La reforma toma partido por lo segundo. Modifica la regulación de los delitos contra el orden público con la finalidad de restringir el ejercicio de esos derechos y de provocar un efecto de desaliento en quienes los ejercen. Además, al criminalizar el ejercicio de derechos fundamentales crea un nuevo tipo de delincuente: el disidente político. Quien se manifiesta frente a la precarización.

4) En cuarto lugar, redefine la relación entre ciudadano y Estado en clave autoritaria. Toda norma penal atribuye poder. A norma penal más amplia, más poder atribuido. La conversión de las faltas en delitos leves o menos graves (no es cierto que desaparezcan), dará lugar a que la policía pueda practicar detenciones y realizar investigaciones sacrificando derechos fundamentales por  hechos de escasa relevancia. La criminalización de la oposición política permitirá también que, en los primeros momentos, se puedan practicar detenciones cautelares y diligencias invasivas de derechos. Es probable que muchos casos terminen finalmente por resolución judicial de archivo o sentencia absolutoria, pero dado que una jurisdicción colapsada actúa tardíamente, la propia existencia del proceso se habrá convertido en verdadera pena para el sujeto afectado. Además, al elevar las penas generalizadamente, en algunos casos de forma indefinida, se amplía el poder del Estado sobre los ciudadanos condenados, que acaban convirtiéndose en objetos del sistema. La inclusión de la cadena perpetua, la aplicación de las medidas de seguridad a personas imputables, la posibilidad de aplicar la libertad vigilada indefinidamente o el alargamiento del plazo para cancelar los antecedentes penales, son ejemplos claros del nuevo orden proyectado.

5) En quinto lugar, amplía los espacios de impunidad en el ámbito de la delincuencia económica y la corrupción política. El sistema de Justicia se caracteriza por una pobreza de medios y de recursos materiales y personales incuestionable. Un poder al que se asigna la función de reprimir la pobreza y la disidencia política es un poder entrenado para encontrar a los delincuentes en determinados lugares pero no en otros. Como consecuencia, se amplían las zonas de impunidad en esos otros lugares para los que no hay recursos investigadores suficientes, como la delincuencia económica y la corrupción política.  No se trata de un problema de penas. Nunca lo ha sido. Sino de recursos y diseño de la investigación penal.

Otro ejemplo en esta dirección es la propuesta de reforma del régimen de la responsabilidad penal de las personas jurídicas, alterando su fundamento para favorecer principalmente a las grandes empresas.

* **Enunciado del ejercicio**: Enumere todo lo que el extracto sobre la reforma penal presenta como «ejemplos claros del nuevo orden proyectado».

* **Datos proporcionados**:
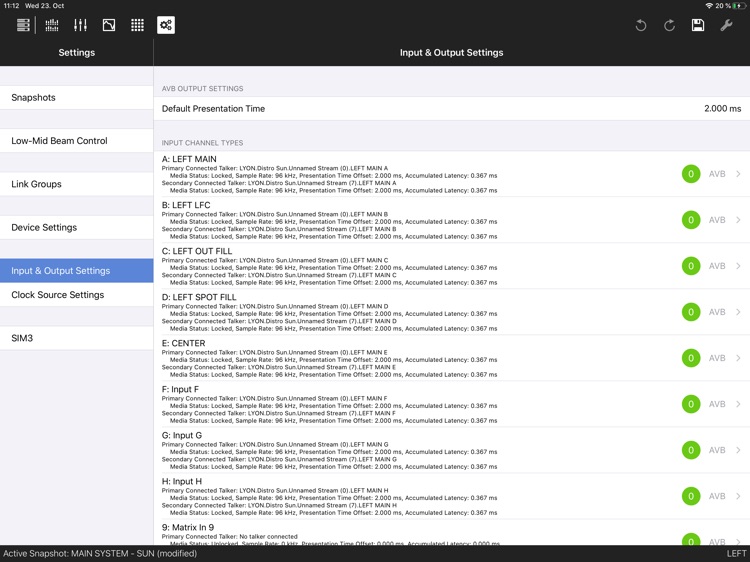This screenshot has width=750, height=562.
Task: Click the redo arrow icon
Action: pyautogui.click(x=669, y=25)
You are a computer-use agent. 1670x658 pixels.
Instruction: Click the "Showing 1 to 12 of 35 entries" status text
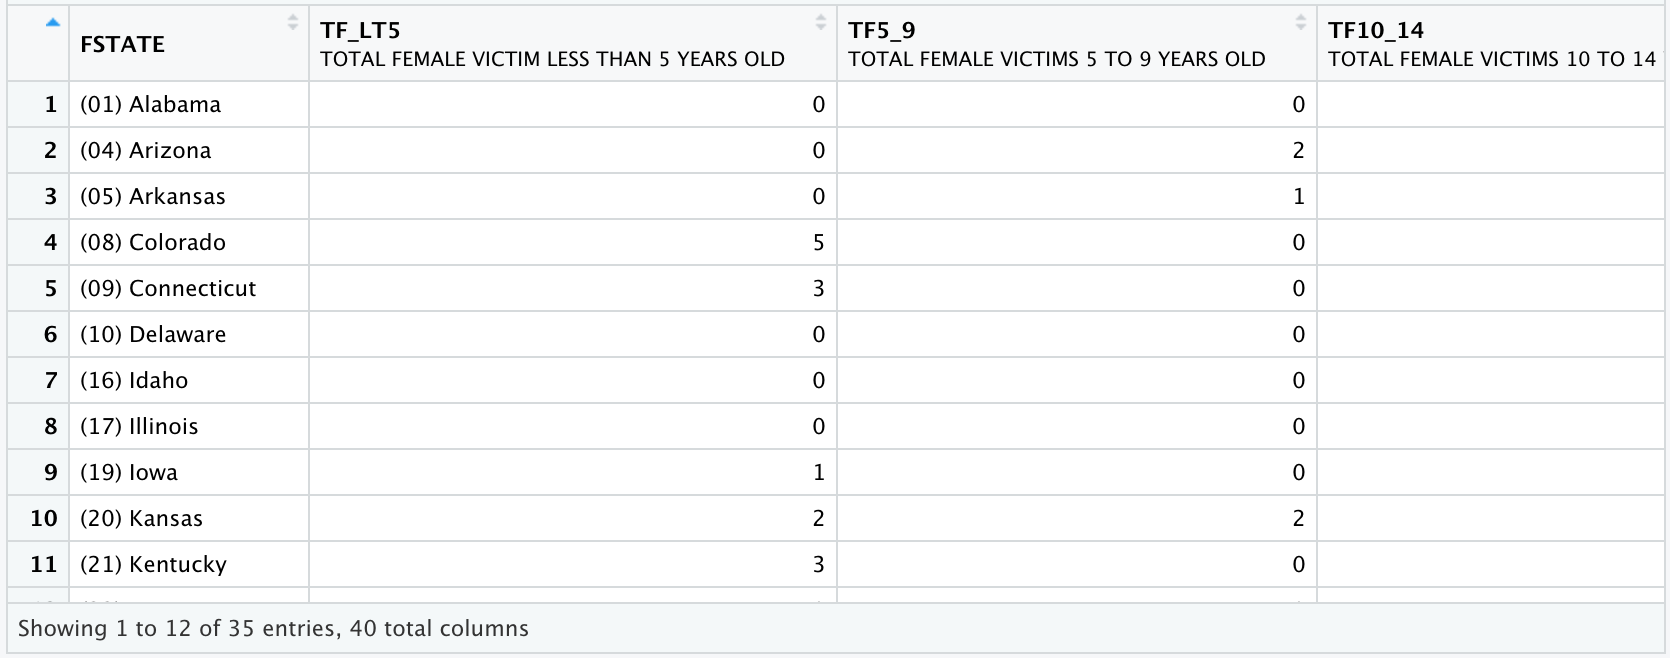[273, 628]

* **Solución propuesta**:
- La inclusión de la cadena perpetua
- La aplicación de las medidas de seguridad a personas imputables
- La posibilidad de aplicar la libertad vigilada indefinidamente
- El alargamiento del plazo para cancelar los antecedentes penales